Se suponía que el futuro era esperanza, que era algo bueno, que era desarrollo, progreso. El futuro era nuestra excusa para seguir vivos. Hasta que llegó Fox. Durante la primera década del siglo XXI, un simple hombre moverá la conciencia de millones de personas con su mensaje: el ser humano es el problema del planeta, y para salvarlo hay que hacer el mayor de los sacrificios. Diez años después, tres de los supervivientes a la oleada de suicidios, atentados y desastres que dejaron el mundo convertido en un oscuro paraíso de muerte, luchan día a día para encontrar un motivo por el que levantarse todas las mañanas. Necesitan aceptar tanto el desolador panorama que el futuro ofrece, como la certeza de que el pasado no fue todo lo maravilloso e idílico que quieren creer… Mientras, un mensaje de radio se repite constantemente: Fox está vivo y espera a todo aquel que desee venganza.

Francisco Miguel Espinosa

XXI

ePUB v1.1

AlexAinhoa
19.01.13

Título original:
XXI

©2011, Francisco Miguel Espinosa

Editor original: AlexAinhoa (v1.0 - v1.1)

Corrección de erratas: Lihuen

ePub base v2.1

Dedicada a Alex

a Ferran, a Nacho

a Juanjo y a Laura, mi Laura.

Podemos estar felices de saber que el futuro nos pertenece completamente.

Adolf Hitler

La lucha
1

—Cuéntamelo otra vez —dice la niña sin brazos—. ¿Cómo empezó todo?

El viejo suspira y la mira con ternura mientras arrastra sus pies por el arcén de la carretera.

—Yo vi la primera explosión desde la calle. Acababa de salir del tren.

—¿Y cómo fue?

—Como ver el cielo caerse. Todo rojo y humeante.

—¿Y qué hiciste?

—Correr —dice el viejo mientras suspira y acaricia la cabeza de la niña. En realidad es joven, no tiene más de treinta años, pero el peso de la vida le ha envejecido terriblemente—. Correr y esconderme.

—¿Y cómo me encontraste a mí?

Se queda en silencio unos segundos y rehúsa responder. Continúa arrastrando sus viejas botas por el terreno irregular y echando de vez en cuando una ojeada a la niña, que camina a paso más lento.
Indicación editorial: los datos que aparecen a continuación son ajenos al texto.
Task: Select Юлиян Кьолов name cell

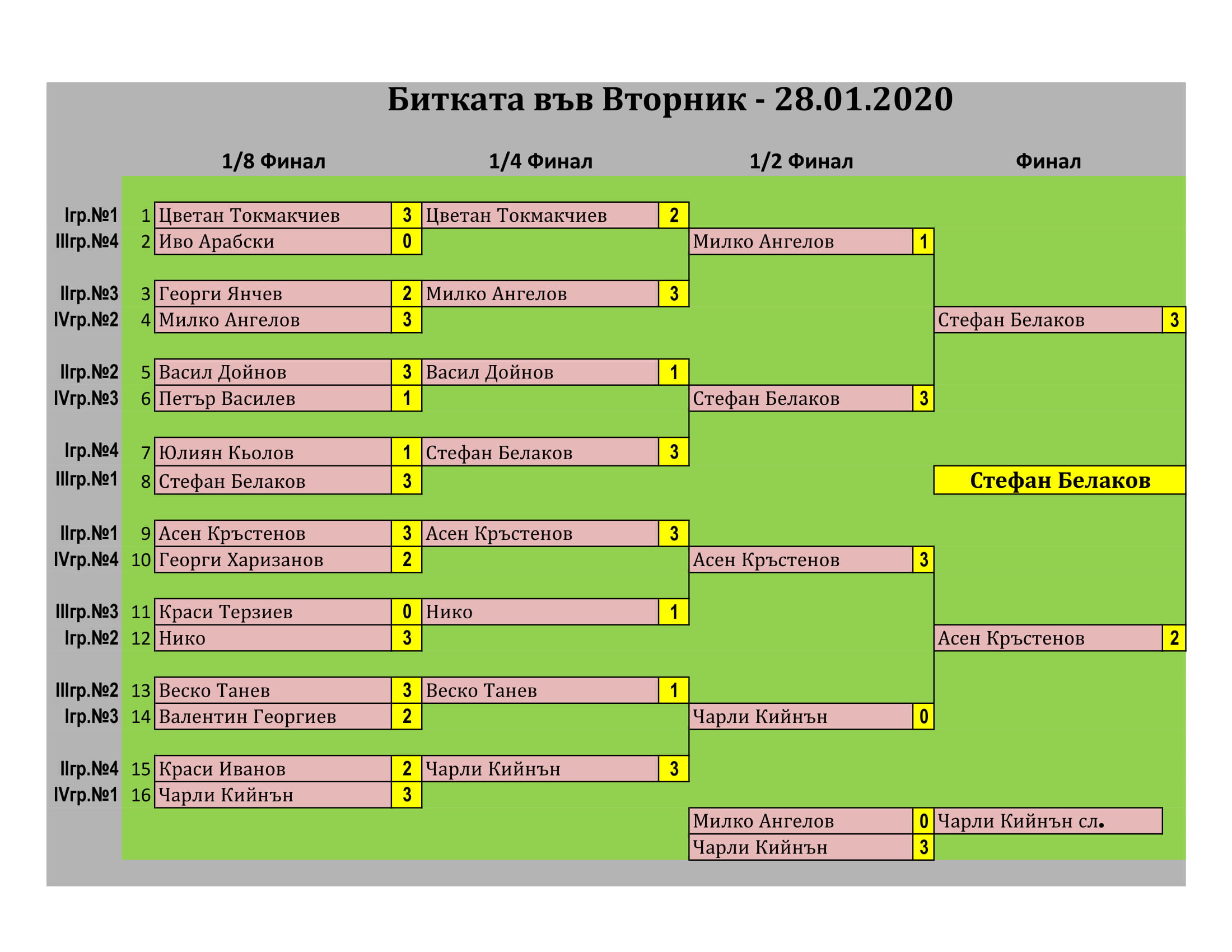Action: pyautogui.click(x=273, y=452)
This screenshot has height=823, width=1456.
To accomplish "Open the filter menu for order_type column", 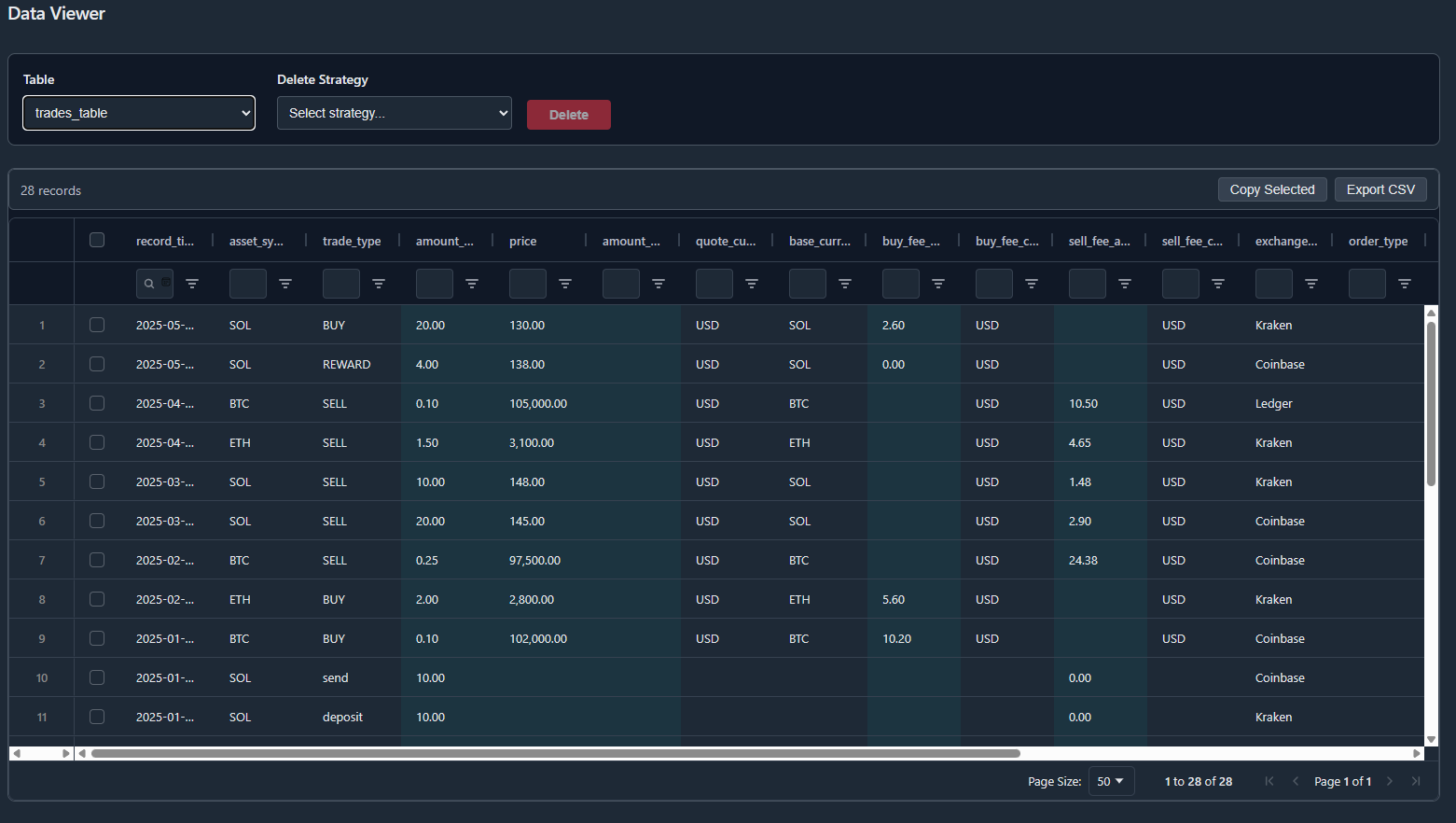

No tiene brazos y las mangas le cuelgan inertes a ambos lados de su diminuto cuerpo. Él cojea de cansancio. Hace días que no duerme, que casi no come y que respira ese aire infecto que les rodea y les enferma.

—Tenemos que darnos prisa y salir de este banco de niebla.

—No me has respondido —dice la niña—. ¿Cómo me encontraste a mí?

—Amelia, tenemos que darnos prisa.

La niña corre un poco y se pone a su lado. Él la mira y sonríe, una sonrisa apenas perceptible por la barba encanecida que cubre su cara. La niebla verdosa les rodea como un vapor mortal, condensa el aire y hace del caminar una necesidad vital; no pueden dejar de moverse, deben permitir que su cuerpo se llene del vapor mortal para caminar y llegar a allí adonde se dirigen, a ninguna parte.

—¿Quién me puso ese nombre?

El muchacho agarra una de las mangas vacías de la niña y la lleva a su lado.

—Te lo puse yo.

—¿Tengo cara de Amelia?

—A mí me lo parece, ¿a ti no?

—Sí, bastante. —La niña sonríe con gracia y los ojos se le llenan de la alegría propia de una criatura inocente.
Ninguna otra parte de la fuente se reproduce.